Diagnostic mammography is an X-ray examination of the breast in a woman who either has a breast complaint (for example, a breast mass, nipple discharge, etc.) or has had an abnormality found during screening mammography.
During diagnostic mammography, additional pictures will be taken to carefully evaluate the breast abnormality. In some cases, special images known as cone views with magnification are used to make a small area of altered breast tissue easier to evaluate. Many other types of X-ray pictures can be obtained, depending on the type of abnormality and its location in the breast. These X-rays are tailored to the patient's needs.
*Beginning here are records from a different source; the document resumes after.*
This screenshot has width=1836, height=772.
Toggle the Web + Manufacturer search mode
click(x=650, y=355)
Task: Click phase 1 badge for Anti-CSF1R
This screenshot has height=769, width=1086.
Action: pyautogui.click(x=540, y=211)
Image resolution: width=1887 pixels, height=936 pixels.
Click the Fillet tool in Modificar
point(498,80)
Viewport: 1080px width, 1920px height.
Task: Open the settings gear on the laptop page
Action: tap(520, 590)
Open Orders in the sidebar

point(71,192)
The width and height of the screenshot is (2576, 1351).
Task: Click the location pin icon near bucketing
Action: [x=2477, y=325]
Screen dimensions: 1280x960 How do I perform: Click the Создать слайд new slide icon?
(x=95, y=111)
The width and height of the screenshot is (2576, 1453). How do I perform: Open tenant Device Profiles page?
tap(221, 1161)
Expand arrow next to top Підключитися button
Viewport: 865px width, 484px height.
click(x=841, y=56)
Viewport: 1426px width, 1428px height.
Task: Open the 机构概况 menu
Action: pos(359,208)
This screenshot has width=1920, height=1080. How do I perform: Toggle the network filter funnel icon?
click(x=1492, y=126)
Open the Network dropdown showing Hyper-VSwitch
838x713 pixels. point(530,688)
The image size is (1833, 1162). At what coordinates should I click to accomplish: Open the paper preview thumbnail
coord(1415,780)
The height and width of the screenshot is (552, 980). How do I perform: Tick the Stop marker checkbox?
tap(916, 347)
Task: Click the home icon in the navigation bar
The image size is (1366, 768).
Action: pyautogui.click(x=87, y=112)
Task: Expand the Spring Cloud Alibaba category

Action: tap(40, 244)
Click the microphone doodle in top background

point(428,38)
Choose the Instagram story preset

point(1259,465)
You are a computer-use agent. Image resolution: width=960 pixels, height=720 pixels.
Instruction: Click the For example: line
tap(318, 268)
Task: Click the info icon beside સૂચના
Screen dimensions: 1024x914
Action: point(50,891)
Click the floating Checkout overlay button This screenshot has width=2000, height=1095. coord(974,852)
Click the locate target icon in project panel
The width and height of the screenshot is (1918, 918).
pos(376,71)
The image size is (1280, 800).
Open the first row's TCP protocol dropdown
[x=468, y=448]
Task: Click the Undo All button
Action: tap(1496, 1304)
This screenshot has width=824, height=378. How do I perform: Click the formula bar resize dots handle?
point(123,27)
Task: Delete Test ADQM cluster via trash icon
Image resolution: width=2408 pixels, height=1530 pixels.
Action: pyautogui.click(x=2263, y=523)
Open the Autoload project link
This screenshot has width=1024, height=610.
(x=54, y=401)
A diagnostic mammography work-up may show that a lesion (area of abnormal tissue) has a high likelihood of being benign (not cancer). For these, it is common to ask the woman to return earlier than usual for a recheck, usually in 4 - 6 months. On the other hand, a diagnostic mammogram may show that the abnormality is not worrisome at all and the woman can then return to routine yearly screening. Finally, the diagnostic work-up may suggest that a biopsy is needed to tell whether or not the lesion is cancer.
A recommendation for biopsy does not necessarily mean that the abnormality is cancer. About 70% of all breast lesions that are evaluated with biopsy are found to be benign when evaluated under the microscope. If a biopsy is recommended, the woman should discuss the different types of biopsy with her physician to determine which method of biopsy is best for her. We currently have a state-of-the-art stereotactic table for mammatone biopsies.